Return the rows below without alteration, starting at the line containing "The image size is (1540, 788)." and ending at the line containing "Open Windows Firewall".
═══ GIVEN RECORDS
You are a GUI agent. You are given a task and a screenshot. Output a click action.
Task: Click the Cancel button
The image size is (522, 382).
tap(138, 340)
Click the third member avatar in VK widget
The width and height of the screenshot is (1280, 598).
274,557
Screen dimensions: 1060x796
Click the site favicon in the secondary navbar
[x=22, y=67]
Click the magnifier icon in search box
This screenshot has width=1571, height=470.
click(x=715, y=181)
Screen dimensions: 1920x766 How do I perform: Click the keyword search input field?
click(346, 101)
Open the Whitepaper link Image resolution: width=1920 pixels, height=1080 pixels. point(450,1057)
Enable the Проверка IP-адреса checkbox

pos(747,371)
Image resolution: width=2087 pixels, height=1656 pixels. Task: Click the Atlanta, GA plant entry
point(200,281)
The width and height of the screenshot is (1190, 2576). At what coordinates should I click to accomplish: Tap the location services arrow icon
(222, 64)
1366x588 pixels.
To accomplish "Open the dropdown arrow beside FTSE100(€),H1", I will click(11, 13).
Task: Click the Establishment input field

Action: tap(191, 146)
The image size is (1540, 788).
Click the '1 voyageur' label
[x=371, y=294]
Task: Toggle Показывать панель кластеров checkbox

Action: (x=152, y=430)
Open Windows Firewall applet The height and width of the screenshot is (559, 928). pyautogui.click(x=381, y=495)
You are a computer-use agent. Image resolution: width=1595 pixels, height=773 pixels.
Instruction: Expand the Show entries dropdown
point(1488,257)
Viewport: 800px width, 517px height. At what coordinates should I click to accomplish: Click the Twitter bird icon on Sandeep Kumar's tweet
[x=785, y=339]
══════
WRITTEN REPLY:
The image size is (1540, 788).
Click the '1 voyageur' label
[x=371, y=294]
Task: Toggle Показывать панель кластеров checkbox

Action: (x=152, y=430)
Open Windows Firewall applet The height and width of the screenshot is (559, 928). pyautogui.click(x=381, y=495)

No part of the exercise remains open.